____ Records supplied

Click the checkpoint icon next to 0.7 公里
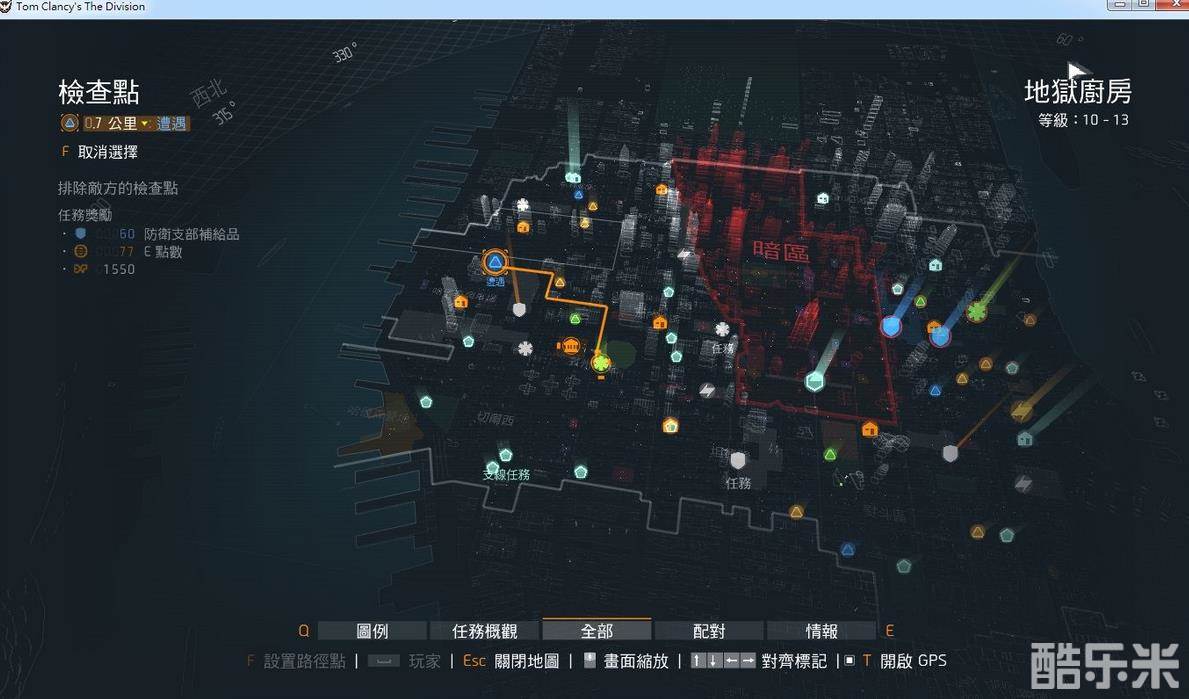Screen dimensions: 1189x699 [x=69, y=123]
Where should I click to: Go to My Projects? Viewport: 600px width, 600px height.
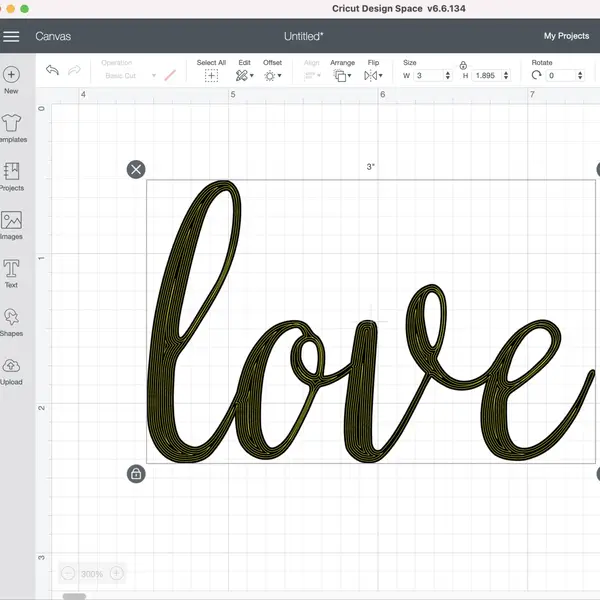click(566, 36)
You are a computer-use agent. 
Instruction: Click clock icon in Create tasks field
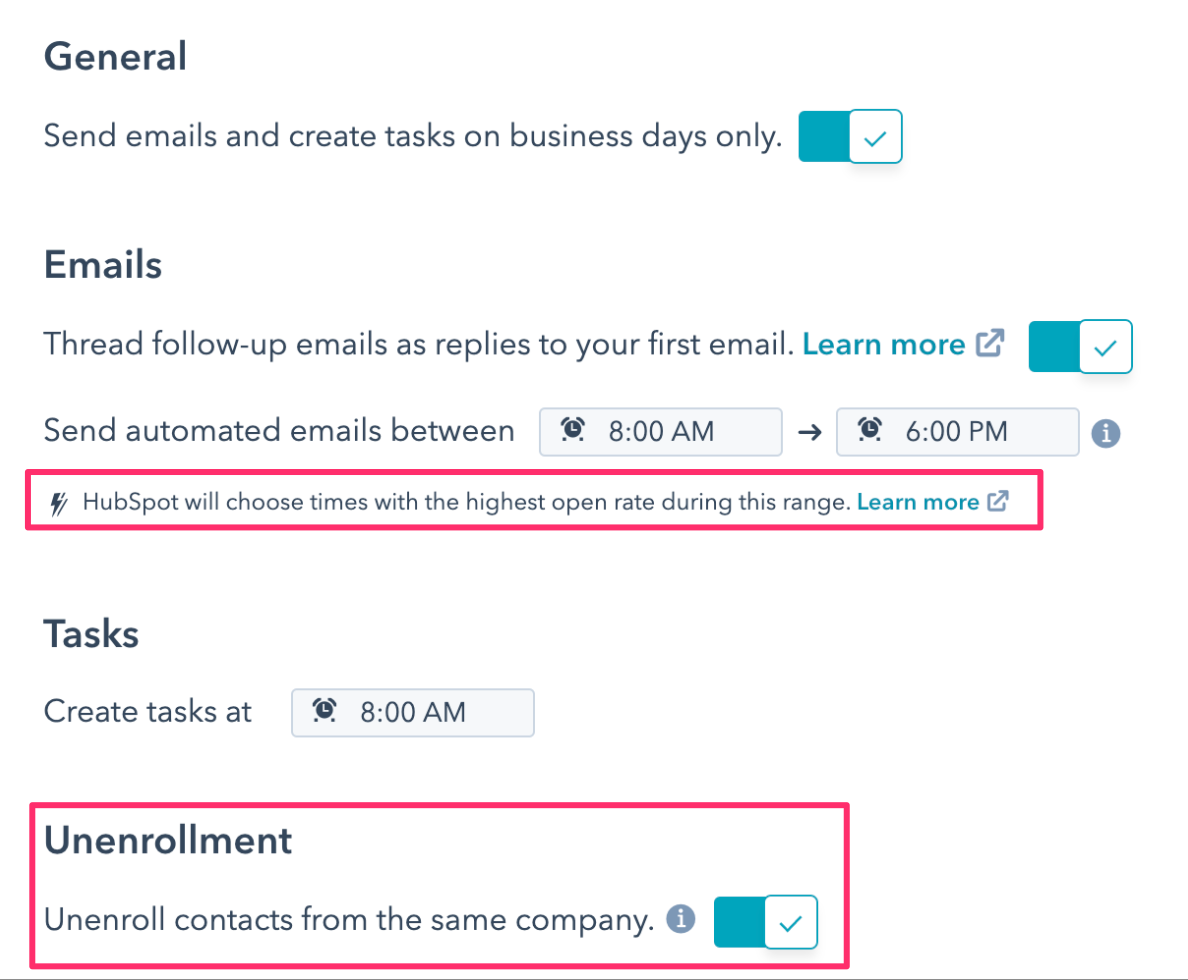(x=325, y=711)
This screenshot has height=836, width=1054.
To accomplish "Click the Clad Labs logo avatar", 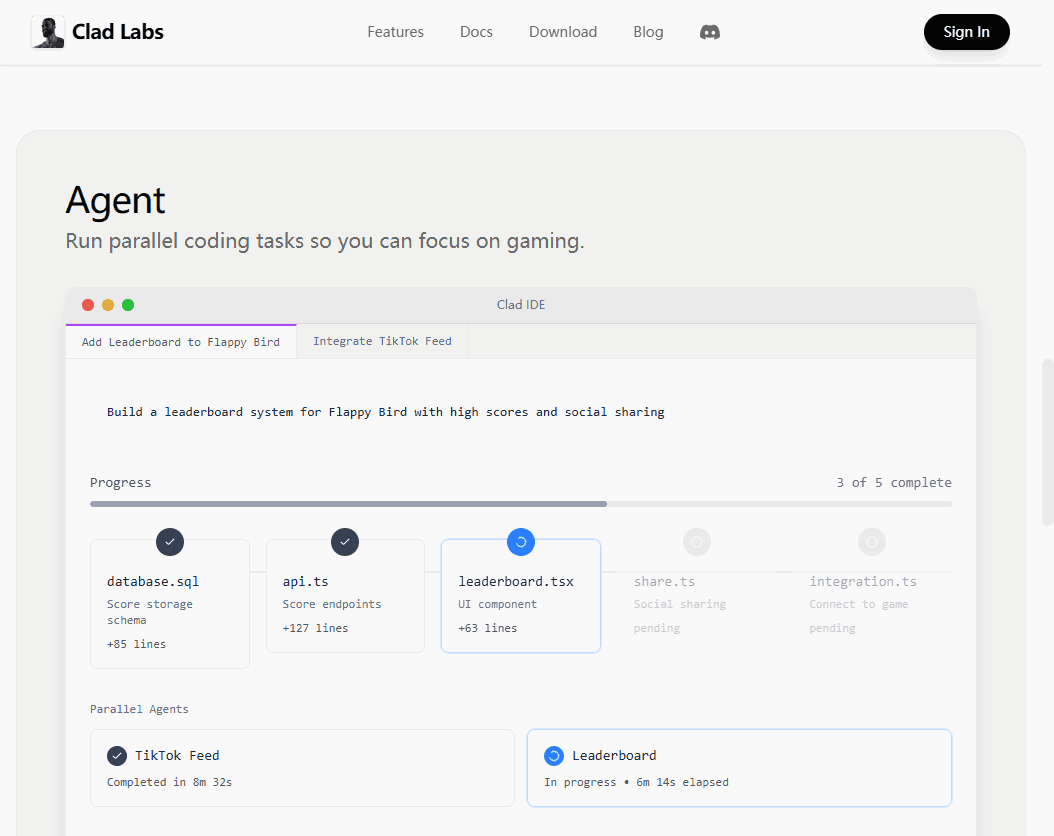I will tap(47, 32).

________

◆ **What the task asks**: Copy the lines from the first one through the line that contains "(x=325, y=711)", including both, and leave the pictures out of your copy.

◆ **Solution for this exercise**:
Click the checkpoint icon next to 0.7 公里
Screen dimensions: 1189x699 [x=69, y=123]
Where should I click to: Go to My Projects? Viewport: 600px width, 600px height.
click(566, 36)
You are a computer-use agent. 
Instruction: Click clock icon in Create tasks field
(x=325, y=711)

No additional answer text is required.